NM & KS, Why not same rules for California?

Some are quick to say let's not waste money in Louisiana, but why not use the same standard for all coastal areas (CA, esp) where each year we experience the same pattern of fires, floods, mudslides with million dollar homes sliding into the muds, the mountainside, the water. Wealthy Americans somehow get millions paid out by national insurance companies who get their money from the rest of the citizens who don't live perched precariously on mountains, or on Atlantic and Pacific Seaboard in million dollar beach homes.

No one cries out for us to wise up and abandon all the coastal areas which have been destroyed over and over. Yet after an event that was nature-inspired but whose destruction was multiplied by government error (i.e., Army Corps of Engineers) suddenly people say, "let's not waste money on Louisiana".

Double standards are wrong by any name. This is just the same old system of the rich can do whatever and we pay for it, but the poor are unattractive, unwanted, and we'll ignore them until they go away.

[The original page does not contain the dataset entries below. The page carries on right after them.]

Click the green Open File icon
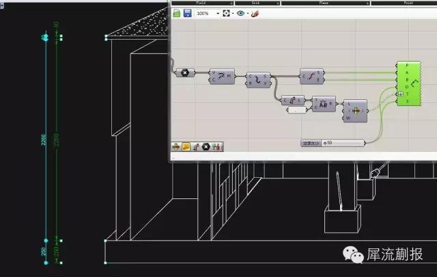This screenshot has width=437, height=277. click(x=177, y=13)
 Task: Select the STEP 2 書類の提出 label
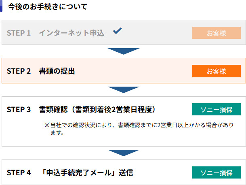(57, 71)

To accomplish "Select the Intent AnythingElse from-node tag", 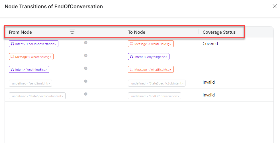I will click(x=29, y=69).
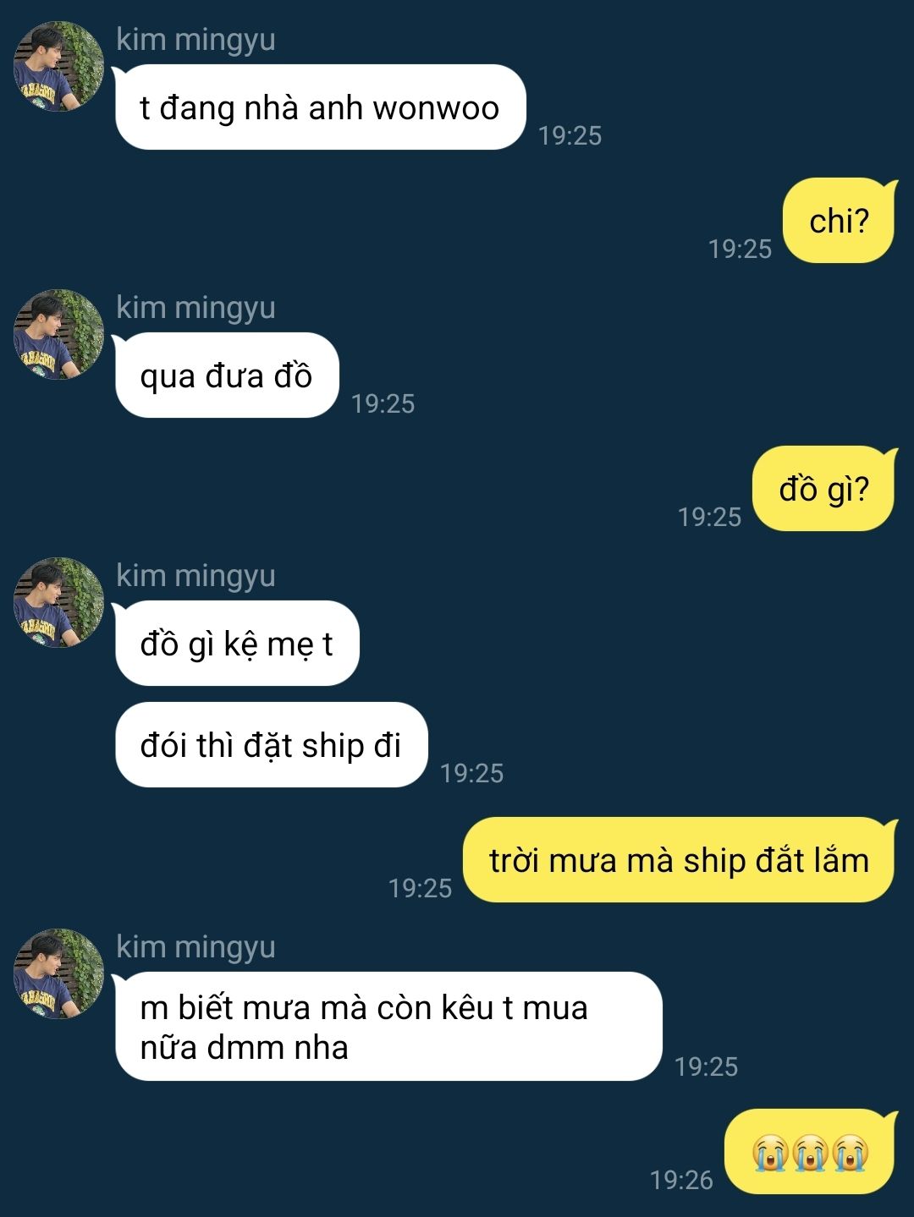Select 'trời mưa mà ship đắt lắm' bubble
This screenshot has width=914, height=1217.
tap(680, 860)
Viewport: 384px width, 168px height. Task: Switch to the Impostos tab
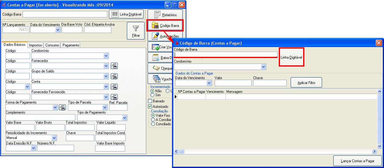pyautogui.click(x=35, y=45)
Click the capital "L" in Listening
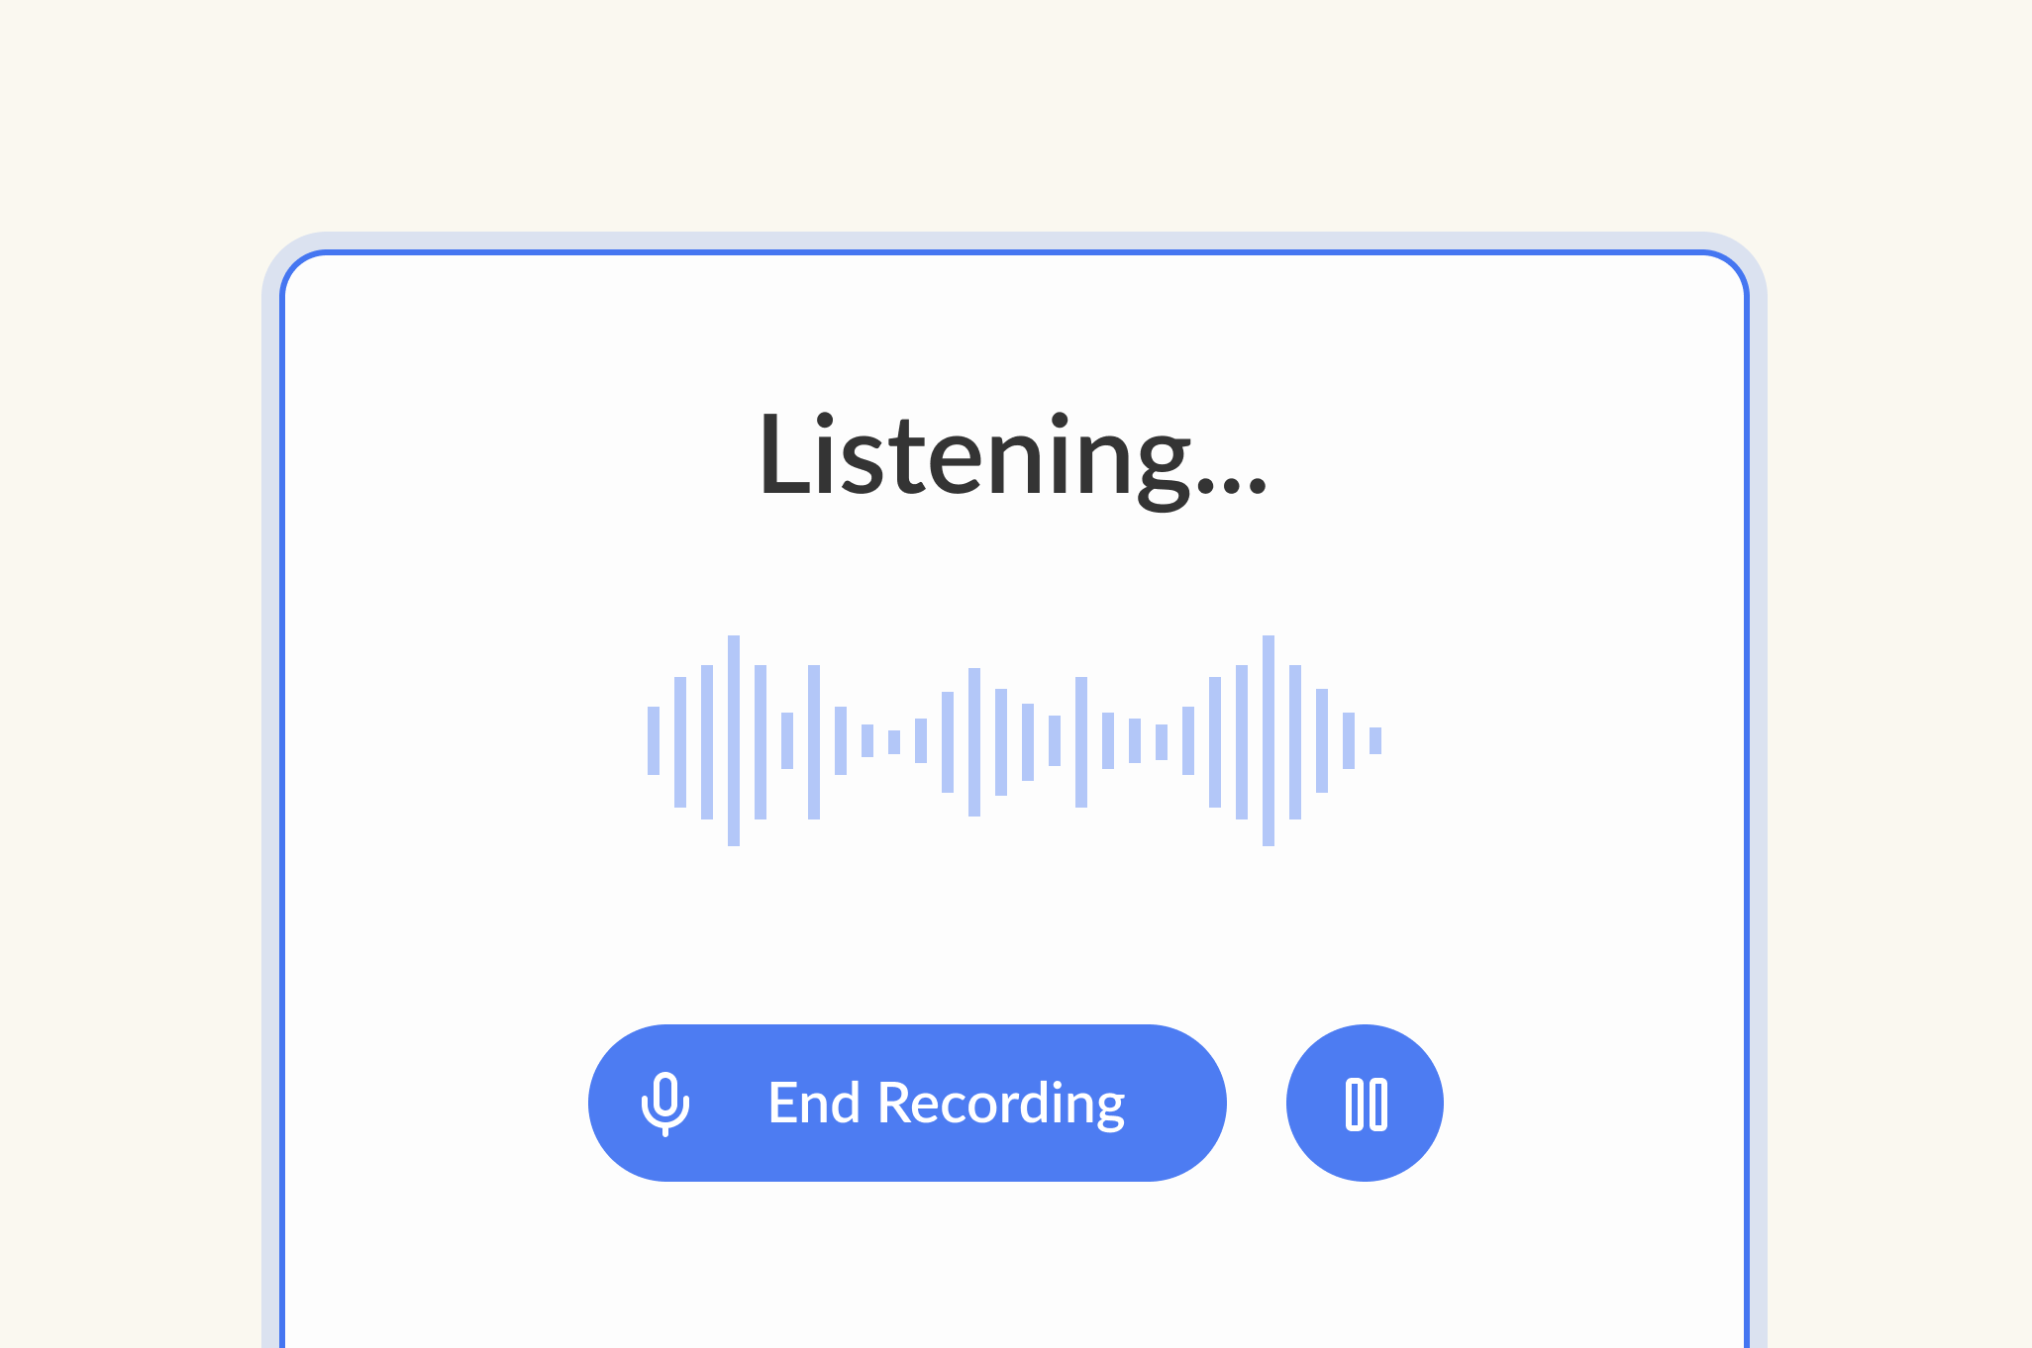This screenshot has height=1348, width=2032. pos(782,454)
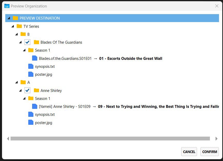Uncheck the Blades Of The Guardians checkbox
The height and width of the screenshot is (161, 223).
(x=27, y=42)
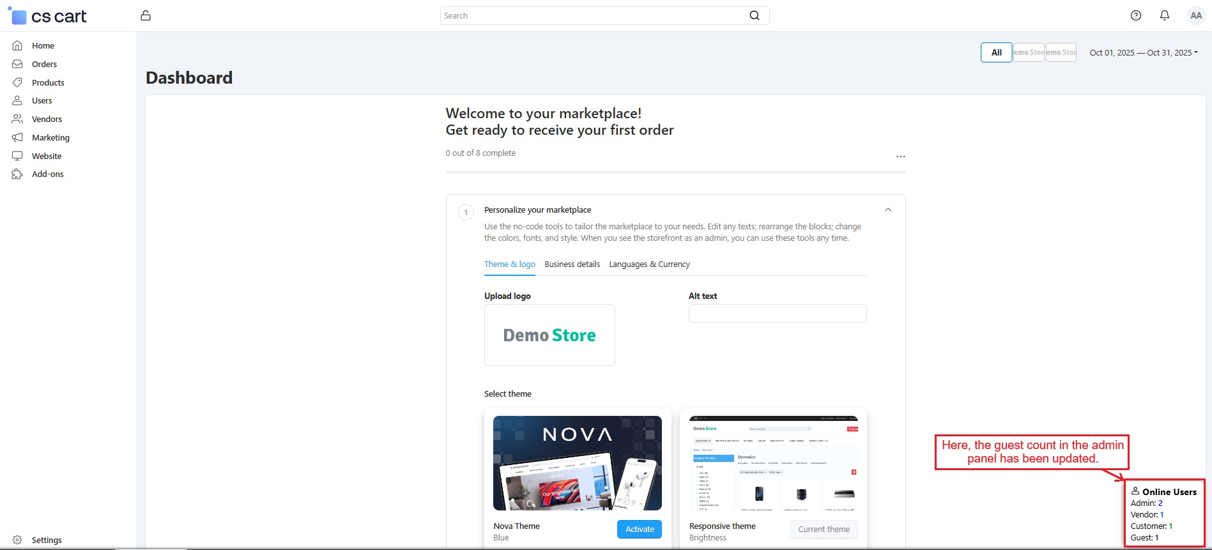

For any who bother to know the physical realities, the original and early additions to the city of New Orleans lie on higher ground and did not flood or would not have flooded during Katrina without the errors of the army of dishonest businessmen who view a federal contract as a license to steal by shoddy workmanship and producing substandard products.

The entire nation should discuss all the problems with coastal areas and let our scientists come up with a fair solution and our political leaders devise a financially reasonable way to handle the inevitable destruction of untenable beach homes, mountain homes, flood plain homes in a way that treats the poor of the Gulf Coast States in the same manner as the rich of the coastal states from California to the Carolinas.

Note: It is pathetic really that whatever the topic, there are poor souls who cannot help themselves from Clinton bashing. And, how can we live without our daily dose of, "Global Warming is an ungodly, liberal myth." Yep, fellas. I think it'd be more fun to believe that Global Warming is a Clinton strategy for him to become Supreme Ruler in his own Universe. Maybe he joined that religious group out .... never mind.

Elizabeth of VA @ Jul 01, 2009 00:18:30 AM

re: G. Ham

That makes absolutely no sense. Findings are reported as research is conducted, papers are published in scientific journals, and these are then re-written for a general audience.

Terence H. of GA @ Jun 30, 2009 10:51:10 AM

I Agree

with Al of NM.

Why have we spent all that money to rebuild Louisiana when all estimations seem to state that the bottom part of the state is not sustainable?

All of that building could have been relocated to a better and safer area.